Ada banyak kasus tentang pelanggaran hak atas anak, misalnya pernikahan  dini,  minimnya  pendidikan,  perdagangan  anak,  penganiayaan  anak  dan  mempekerjakan  anak  di  bawah  umur.  Contoh  kasus  pernikahan  dini  adalah  perkawinan  yang dilakukan oleh Syekh Puji  dengan Lutfiana Ulfa (12 tahun).
Seharusnya  di  umur  12  tahun  adalah  masa  untuk  tumbuh,  berkembang,  bersosialisasi,  belajar, menikmati masa anak-anak dan bermain  sesuai  dengan  Undang-Undang Nomor 23 Tahun 2002  tentang  Perlindungan Anak.  Contoh  kasus  minimnya  pendidikan  adalah  wajib  belajar  bagi  anak-anak  seharusnya  12 tahun  akan  tetapi pada kenyataannya hanya  6-9 tahun saja,  karena tidak  terdapat  bantuan  dari  pemerintah  yang  dijanjikan.  Contoh  kasus  mempekerjakan anak di bawah umur,  salah satunya adalah  lebih dari 10.000  anak  bekerja  di  Sumatera  Utara  sebagai  buruh  anak  di  pabrik  sebagai  penyokong akumulasi kapital, dan sebagai anak jalanan,  yang mana usia anakanak  10-15  tahun  seharusnya  masih  mengenyam  bangku  sekolah  sesuai  dengan Pasal 9 ayat (1) Undang-Undang Nomor 23 Tahun 2002. Contoh kasus    kekerasan pada anak  menurut data dari Komisi  Perlindungan  Anak  Indonesia  (KPAI), sepanjang tahun 2001 terdapat 2.275 kasus kekerasan terhadap anak,  tahun  2012  terdapat  3.871,  tahun  2013  bulan  Januari-Pebruari  terdapat  919  kasus anak, yang kebanyakan justru dilakukan oleh orang tua terhadap anak,  dan guru terhadap  siswa  (http://www.kabar24.com/index.php/kekerasan-padaanak-di-indonesia-cende rung -meningkat/. Akses tanggal 21 Mei 2013).
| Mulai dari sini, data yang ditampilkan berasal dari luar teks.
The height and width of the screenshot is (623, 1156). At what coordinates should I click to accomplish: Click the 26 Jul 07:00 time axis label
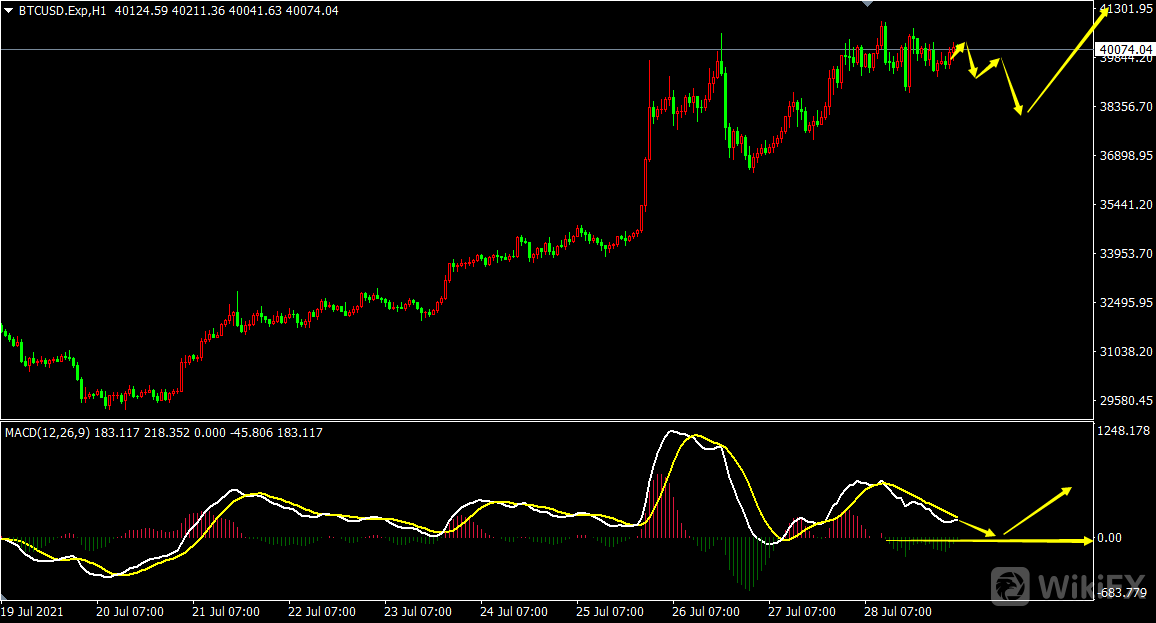click(x=705, y=611)
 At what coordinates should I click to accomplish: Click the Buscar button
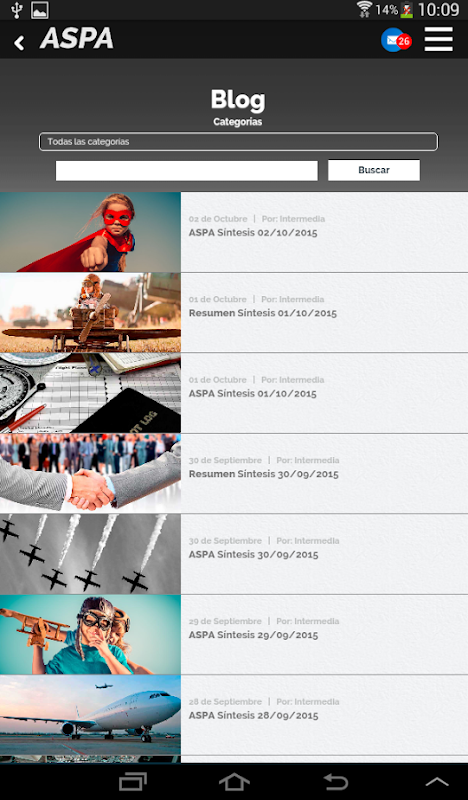pos(374,170)
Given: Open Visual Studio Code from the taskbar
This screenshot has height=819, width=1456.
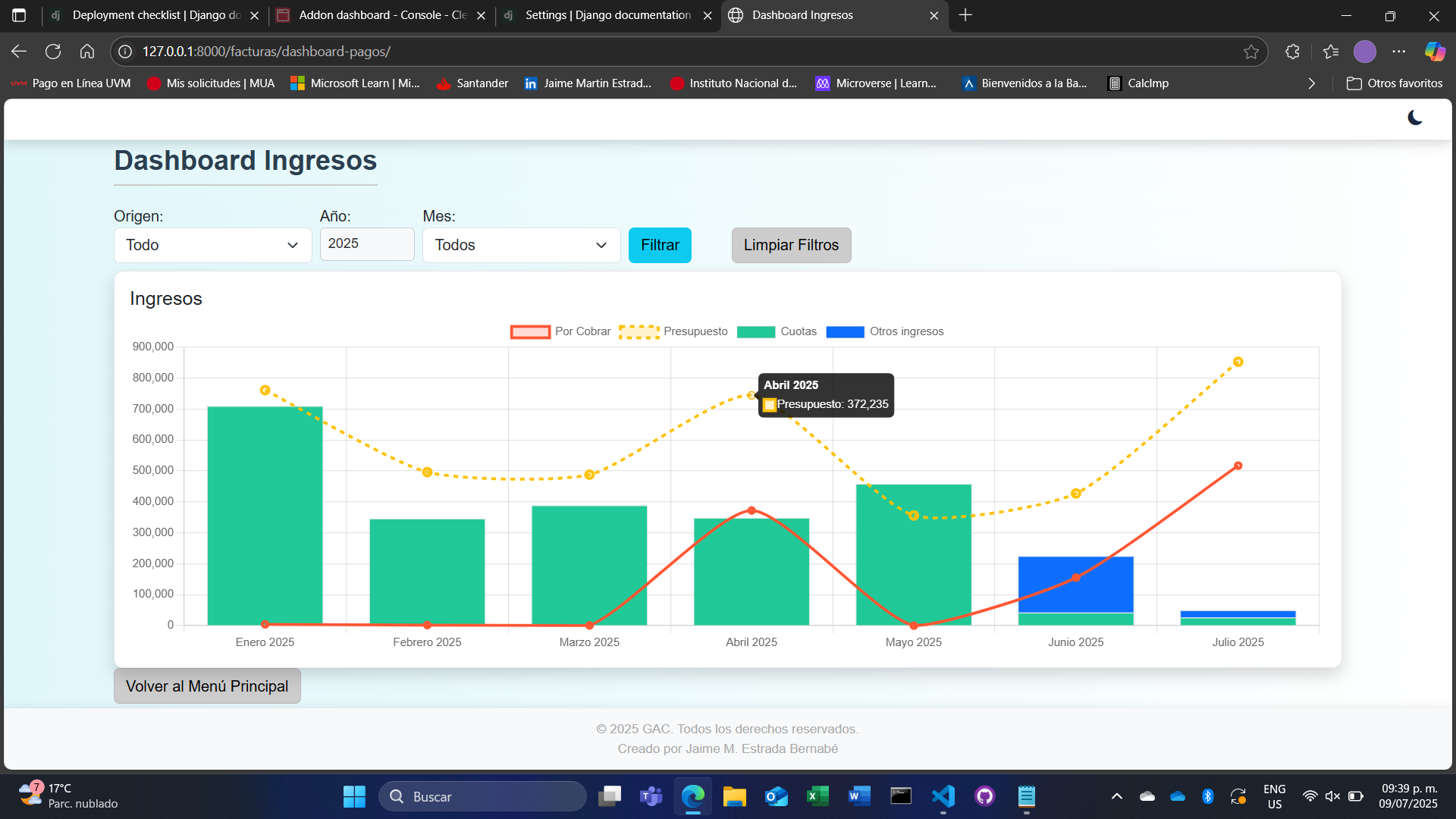Looking at the screenshot, I should tap(943, 796).
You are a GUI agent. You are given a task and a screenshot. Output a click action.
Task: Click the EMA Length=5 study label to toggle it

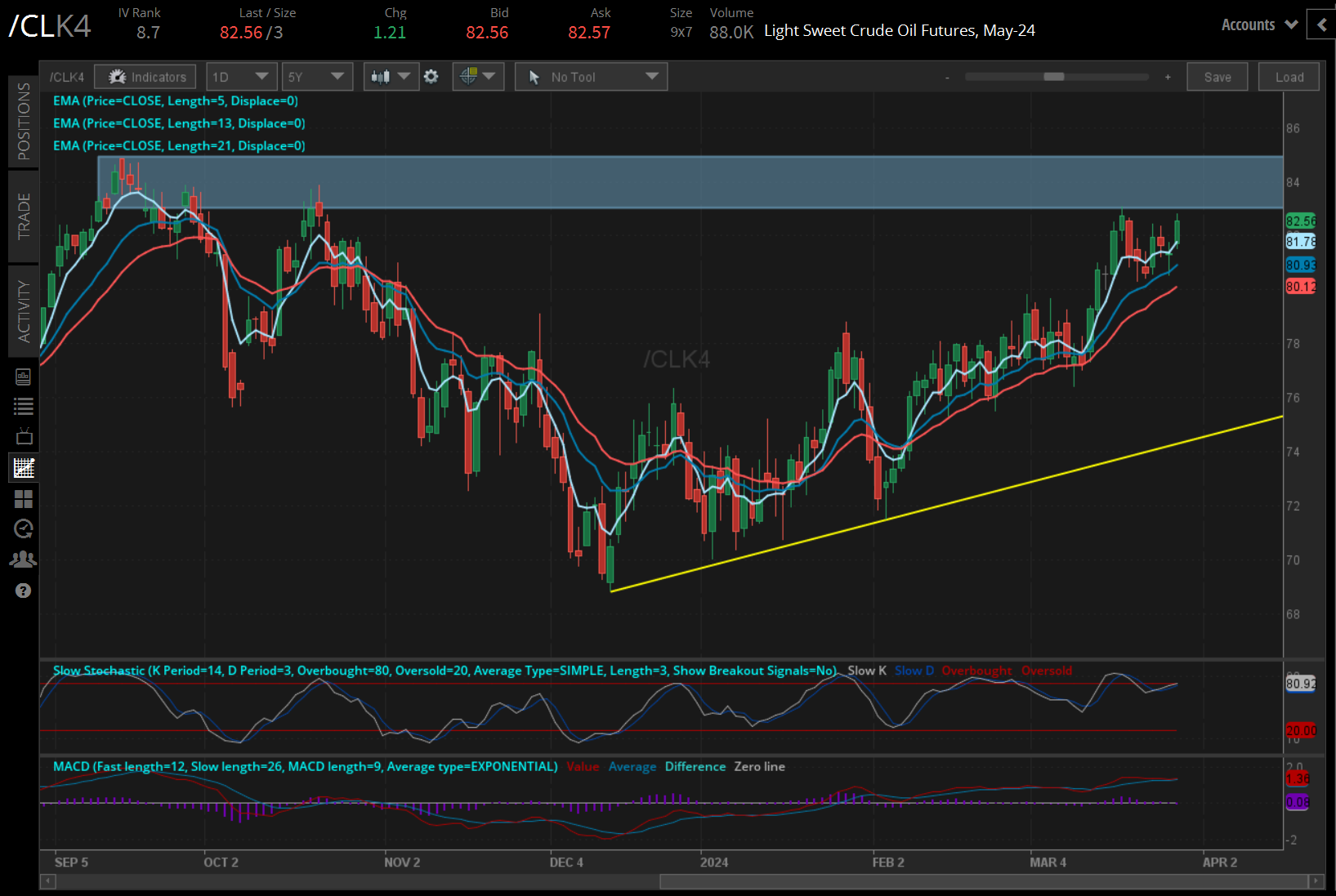click(x=175, y=100)
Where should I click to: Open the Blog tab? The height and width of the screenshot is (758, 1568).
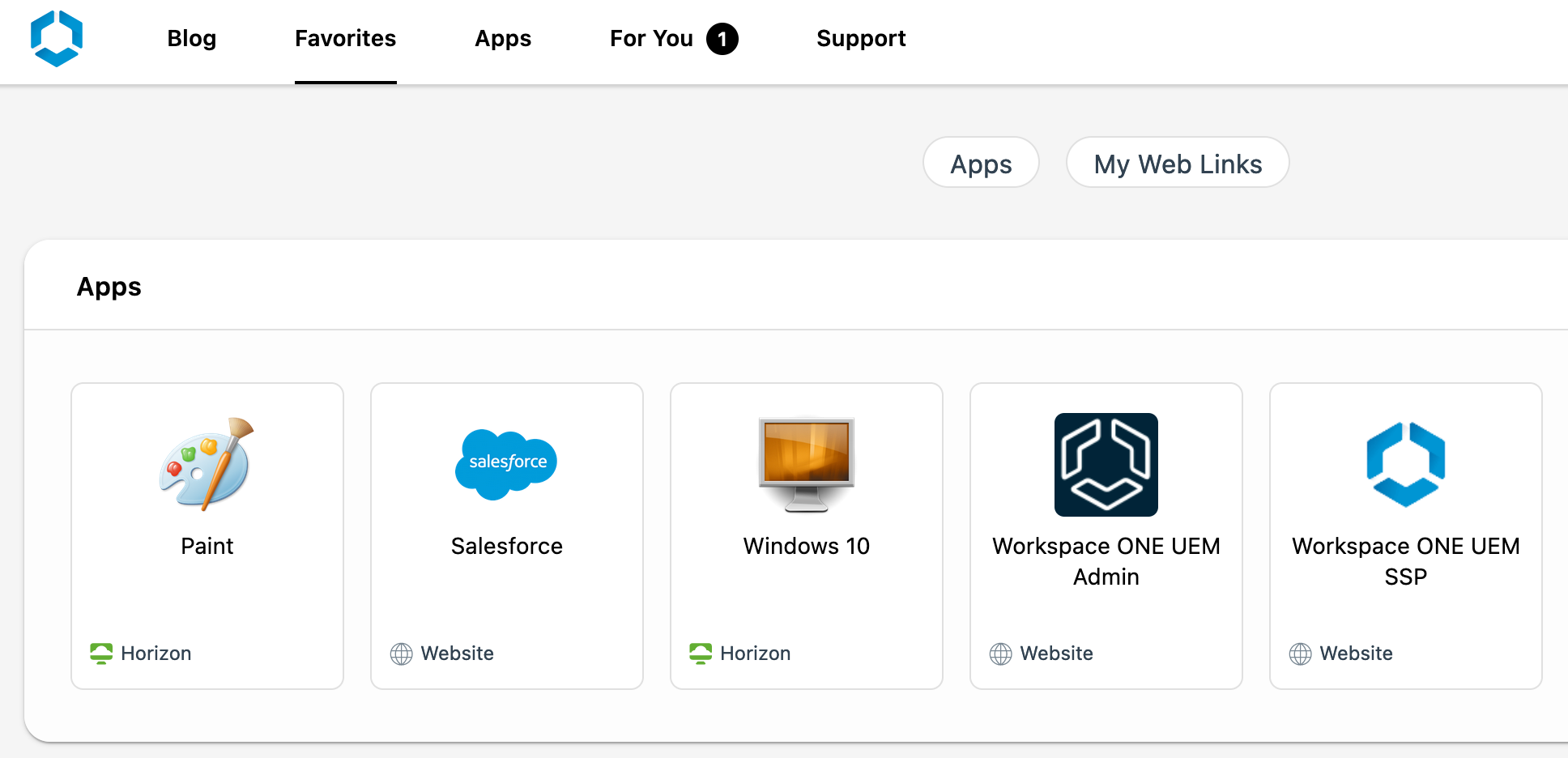[192, 39]
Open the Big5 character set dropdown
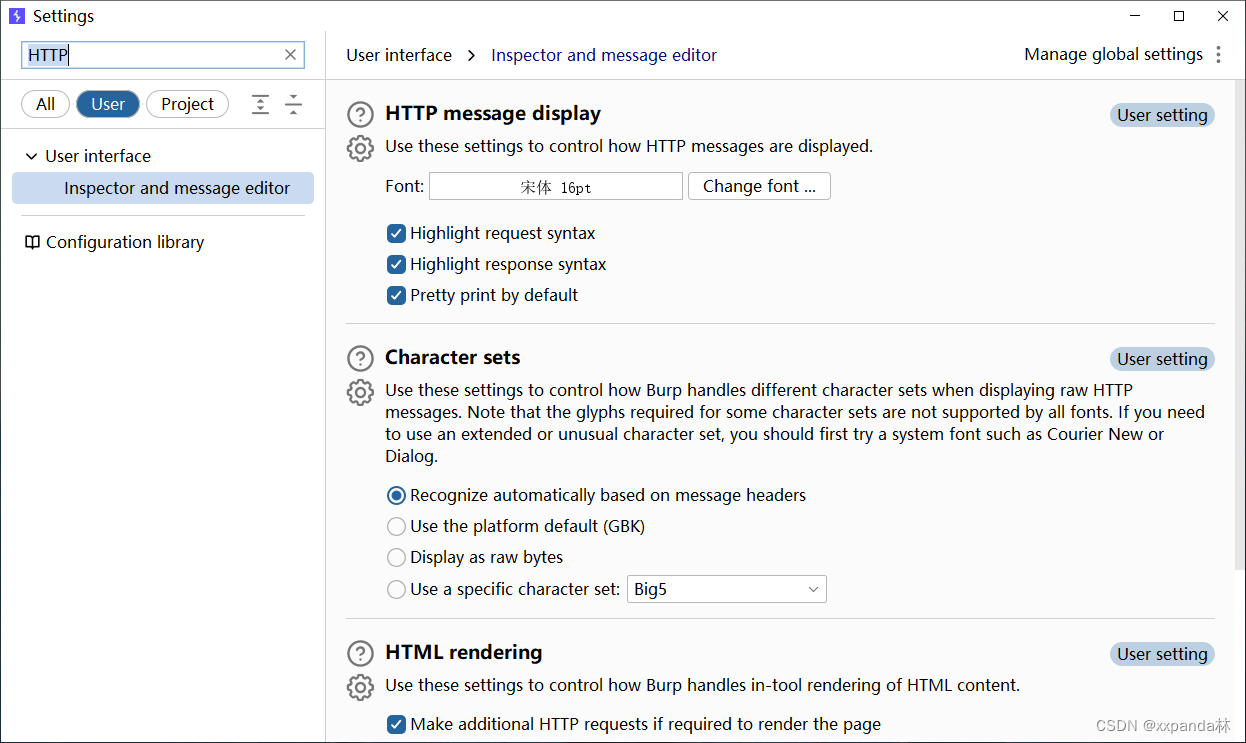This screenshot has width=1246, height=743. point(727,590)
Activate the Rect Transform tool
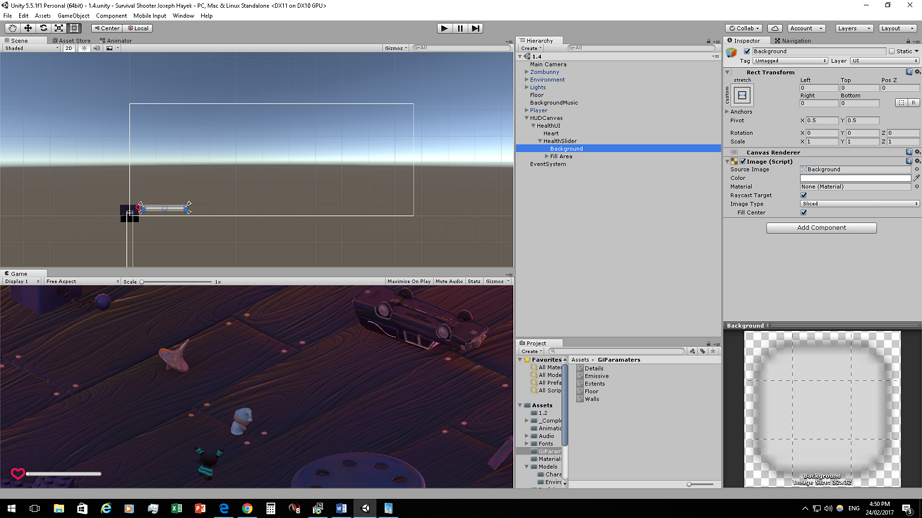 point(74,28)
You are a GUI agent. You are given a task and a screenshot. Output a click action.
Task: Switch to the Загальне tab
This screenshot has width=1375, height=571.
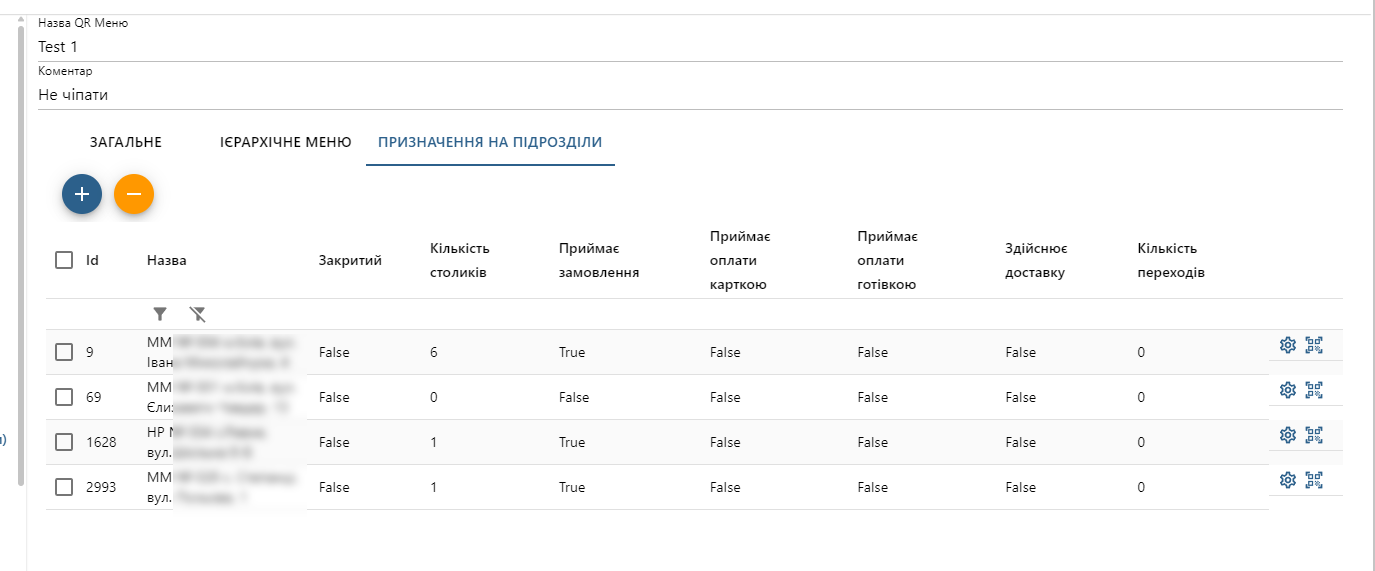126,142
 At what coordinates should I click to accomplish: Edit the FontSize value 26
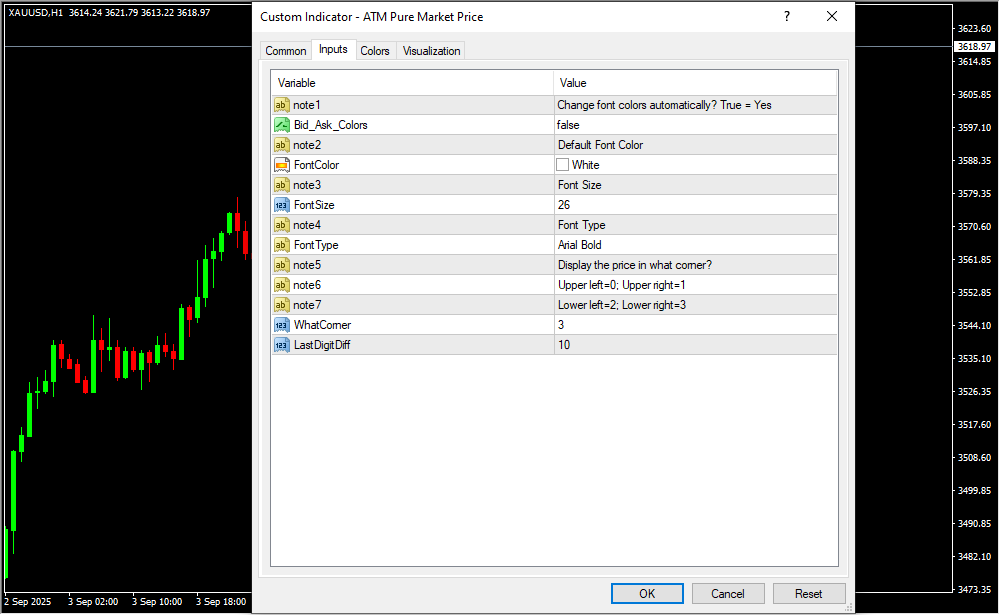click(x=694, y=205)
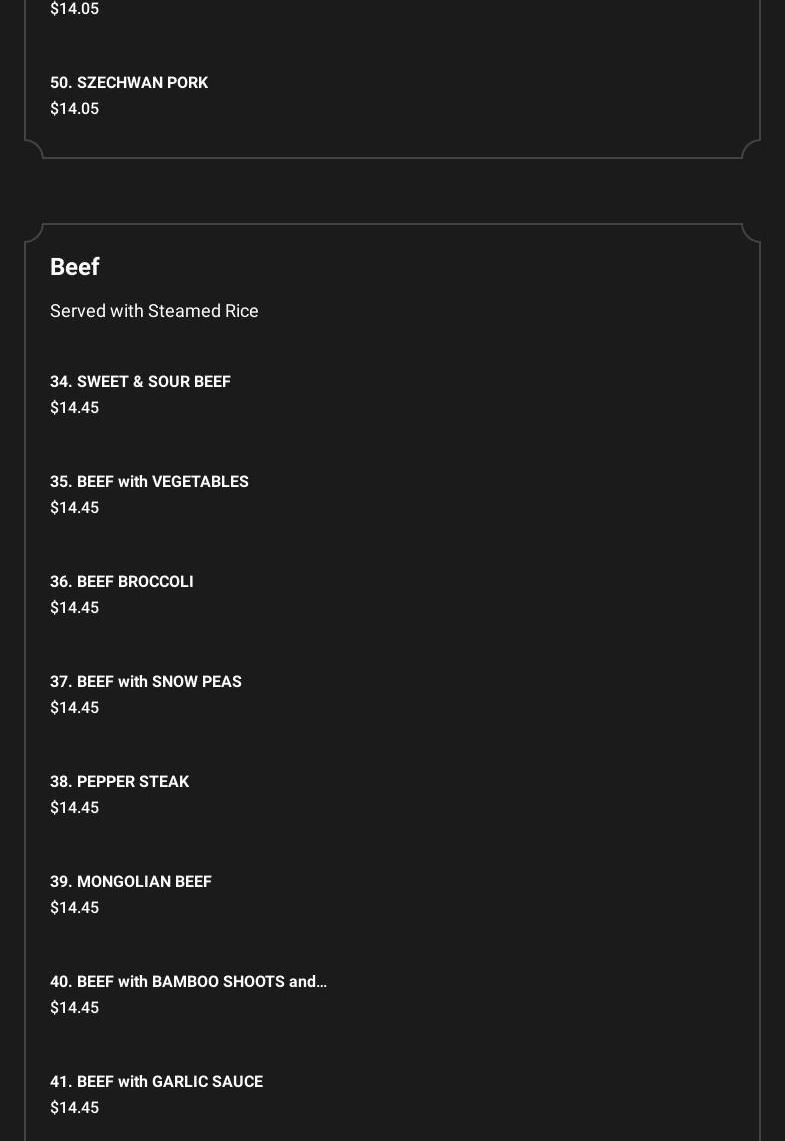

Sebelumya  berdasarkan  Keputusan  Presiden  Republik  Indonesia  Nomor  44 Tahun 1984  tentang  Hari Anak Nasional, telah menetapkan bahwa setiap  tanggal  23  Juli  diperingati  sebagai  Hari  Anak  Nasional  (HAN).  Sejak  tahun  1986  sampai  sekarang  peringatan  Hari  Anak  Nasional  (HAN)  ini  diselenggarakan tiap tahun. Peringatan Hari  Anak  Nasional (HAN)  dimaknai  sebagai  kepedulian  seluruh  bangsa  Indonesia  terhadap  perlindungan  dan  pemenuhan  hak-hak  anak  untuk  sehat,  tumbuh  dan  berkembang  secara  sejahtera agar terbentuk generasi penerus yang tangguh, kreatif, jujur, cerdas,  berprestasi,  serta  berakhlak  mulia.  Hari  Anak  Nasional  (HAN)  pada  hakekatnya merupakan momentum yang penting untuk menggugah kepedulian  maupun  partisipasi  seluruh  rakyat  Indonesia  dalam  menghormati,  menjamin  dan memenuhi hak-hak anak yang menjadi bagian Hak Asasi Manusia (HAM) (www.infodokterku.com/index.php?option=com_contenteandview=article&id =134:peringatan-hari-anak-nasional-han-tahun2011&catid=28:healthnews& Itemid=28. Akses tanggal 3 Pebruari 2013).
Sejak  tahun  2005  Pemerintah  Indonesia  melalui  Menteri  Negara  Pemberdayaan  Perempuan  telah  mencanangkan  lima  kota,  yaitu  kota Surakarta, Jambi, Gorontalo, Sidoarjo, serta Kutai Kertanegara  sebagai  Kota  Layak Anak (KLA). Kota Layak Anak (KLA) merupakan kota yang menjamin  hak setiap anak sebagai warga kota.  Kota-kota tersebut dipilih menjadi  Kota  Layak  Anak  (KLA)  karena  memiliki  aturan  daerah  yang  peduli  terhadap  kesejahteraan  anak  serta  tumbuh  kembangnya  anak  dengan  membebaskan  biaya  pembuatan  akta  kelahiran  dan  biaya  pendidikan  sekolah;  melindungi  anak-anak dari eksploitasi seksual dan ekonomi; serta perencanaan kota yang  layak  anak  dengan  konsep  adanya  penyediaan  ruang  hijau  untuk  taman  dan    hewan, hidup di lingkungan bebas polusi, seperti taman,  tempat bermain, dan  sebagainya (Rika Saraswati, 2009 : 155).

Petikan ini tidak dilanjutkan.